Pada kesempatan yang sama atas nama jemaat ketua panitia juga menyampaikan permohonan dukungan dari Pemerintah Kota Kupang dan semua pihak yang bersedia membantu proses pembangunan gedung kebaktian pos pelayanan Batuplat tersebut.

Pdt. Elisa Maplani, M.Si, Wakil Sekretaris Majelis Harian Sinode GMIT yang memimpin ibadah tersebut dalam khotbahnya memberikan tiga poin utama yang harus dipegang teguh oleh jemaat yang baru memulai.

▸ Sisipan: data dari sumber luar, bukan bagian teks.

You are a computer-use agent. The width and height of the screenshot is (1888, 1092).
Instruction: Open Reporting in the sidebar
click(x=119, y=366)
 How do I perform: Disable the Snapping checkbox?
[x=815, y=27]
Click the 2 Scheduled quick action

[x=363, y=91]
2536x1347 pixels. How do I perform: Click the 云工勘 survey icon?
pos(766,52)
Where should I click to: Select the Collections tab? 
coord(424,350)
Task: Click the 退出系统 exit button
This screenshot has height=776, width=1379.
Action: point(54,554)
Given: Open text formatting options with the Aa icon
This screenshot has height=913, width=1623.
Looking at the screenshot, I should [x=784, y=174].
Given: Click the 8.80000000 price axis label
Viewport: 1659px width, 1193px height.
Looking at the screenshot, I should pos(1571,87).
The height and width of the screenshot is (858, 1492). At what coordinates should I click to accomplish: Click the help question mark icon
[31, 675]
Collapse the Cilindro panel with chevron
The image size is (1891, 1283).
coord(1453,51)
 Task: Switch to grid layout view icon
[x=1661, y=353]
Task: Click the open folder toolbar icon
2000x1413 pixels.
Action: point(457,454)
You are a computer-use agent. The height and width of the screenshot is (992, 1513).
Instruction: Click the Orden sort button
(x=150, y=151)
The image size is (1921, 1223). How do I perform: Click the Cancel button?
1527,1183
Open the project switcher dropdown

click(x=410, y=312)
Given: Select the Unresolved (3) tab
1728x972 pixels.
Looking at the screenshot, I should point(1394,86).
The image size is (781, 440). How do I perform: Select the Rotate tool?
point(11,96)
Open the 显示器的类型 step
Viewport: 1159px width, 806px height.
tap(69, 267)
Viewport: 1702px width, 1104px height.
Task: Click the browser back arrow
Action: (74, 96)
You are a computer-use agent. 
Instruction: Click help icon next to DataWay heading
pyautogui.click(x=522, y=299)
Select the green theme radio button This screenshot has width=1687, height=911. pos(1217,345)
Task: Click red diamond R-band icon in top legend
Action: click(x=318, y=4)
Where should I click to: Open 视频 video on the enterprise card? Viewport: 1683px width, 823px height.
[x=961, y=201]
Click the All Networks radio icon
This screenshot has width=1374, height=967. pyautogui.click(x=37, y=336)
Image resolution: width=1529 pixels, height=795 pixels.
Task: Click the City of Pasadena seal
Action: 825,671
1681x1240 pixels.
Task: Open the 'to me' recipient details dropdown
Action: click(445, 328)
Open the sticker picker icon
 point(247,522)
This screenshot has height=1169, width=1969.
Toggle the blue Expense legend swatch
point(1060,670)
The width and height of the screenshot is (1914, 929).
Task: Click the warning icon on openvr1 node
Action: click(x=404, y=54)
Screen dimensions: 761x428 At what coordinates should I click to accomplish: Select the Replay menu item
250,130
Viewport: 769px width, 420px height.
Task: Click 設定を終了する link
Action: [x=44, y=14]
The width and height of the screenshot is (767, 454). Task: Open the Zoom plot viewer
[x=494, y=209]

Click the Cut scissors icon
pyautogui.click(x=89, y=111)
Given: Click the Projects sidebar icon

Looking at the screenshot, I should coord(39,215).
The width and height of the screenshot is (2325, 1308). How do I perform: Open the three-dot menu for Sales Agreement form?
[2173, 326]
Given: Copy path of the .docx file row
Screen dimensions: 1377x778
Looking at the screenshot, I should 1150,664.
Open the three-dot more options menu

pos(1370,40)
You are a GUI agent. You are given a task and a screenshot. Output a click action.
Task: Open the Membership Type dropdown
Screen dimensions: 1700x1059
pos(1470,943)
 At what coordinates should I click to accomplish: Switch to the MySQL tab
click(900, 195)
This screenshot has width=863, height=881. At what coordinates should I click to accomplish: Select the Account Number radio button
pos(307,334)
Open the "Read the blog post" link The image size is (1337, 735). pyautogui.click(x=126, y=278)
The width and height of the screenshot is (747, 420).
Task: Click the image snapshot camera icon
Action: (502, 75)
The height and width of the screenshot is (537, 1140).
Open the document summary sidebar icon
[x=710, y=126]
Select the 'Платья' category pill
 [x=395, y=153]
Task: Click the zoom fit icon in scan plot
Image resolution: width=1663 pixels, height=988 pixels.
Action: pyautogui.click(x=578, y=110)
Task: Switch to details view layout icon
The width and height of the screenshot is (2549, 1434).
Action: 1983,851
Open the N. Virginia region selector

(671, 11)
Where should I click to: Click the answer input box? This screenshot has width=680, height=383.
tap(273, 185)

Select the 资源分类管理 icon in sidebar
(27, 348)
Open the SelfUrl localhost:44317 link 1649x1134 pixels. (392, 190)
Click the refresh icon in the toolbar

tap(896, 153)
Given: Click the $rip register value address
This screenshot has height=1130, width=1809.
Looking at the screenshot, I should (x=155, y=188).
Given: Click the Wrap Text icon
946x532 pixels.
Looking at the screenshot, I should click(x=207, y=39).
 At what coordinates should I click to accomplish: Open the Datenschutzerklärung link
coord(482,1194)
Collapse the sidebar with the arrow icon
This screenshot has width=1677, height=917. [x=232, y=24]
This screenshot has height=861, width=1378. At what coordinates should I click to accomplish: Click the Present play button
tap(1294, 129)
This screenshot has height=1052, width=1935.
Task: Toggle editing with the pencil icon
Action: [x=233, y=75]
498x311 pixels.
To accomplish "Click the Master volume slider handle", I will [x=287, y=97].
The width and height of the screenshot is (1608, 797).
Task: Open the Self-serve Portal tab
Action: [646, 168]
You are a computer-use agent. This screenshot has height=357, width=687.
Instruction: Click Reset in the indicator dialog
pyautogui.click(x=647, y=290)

Yang pertama, adalah persatuan jemaat gereja itu sendiri. Jika persatuan dipegang teguh, sudah pasti tidak dapat dikalahkan oleh kekuatan apapun juga.

Kedua, adalah hidup dalam solidaritas satu dengan yang lain. Solidaritas menurutnya artinya ikut merasakan apa yang dihadapi oleh sesama jemaat, jadi yang kuat menopang yang lemah untuk bersama menuju satu tujuan yakni memuliakan Tuhan. Bukan hanya menerima berkat, tapi juga menjadi berkat bagi sesama.

Poin ketiga menurut Pdt. Elisa adalah bertekun dan sehati di dalam bait Allah. “Roh Kudus yang akan memimpin jemaat di Pos Pelayanan Batuplat untuk terus menyelenggarakan Ibadah demi hormat dan kemuliaan nama-Nya. Semoga Pos pelayanan ini bisa berjalan dengan baik dalam pelayanan, jadikan perbedaan sebagai kekuatan utama, bukan sebagai akar pertikaian,” pesannya mengakhiri kotbah.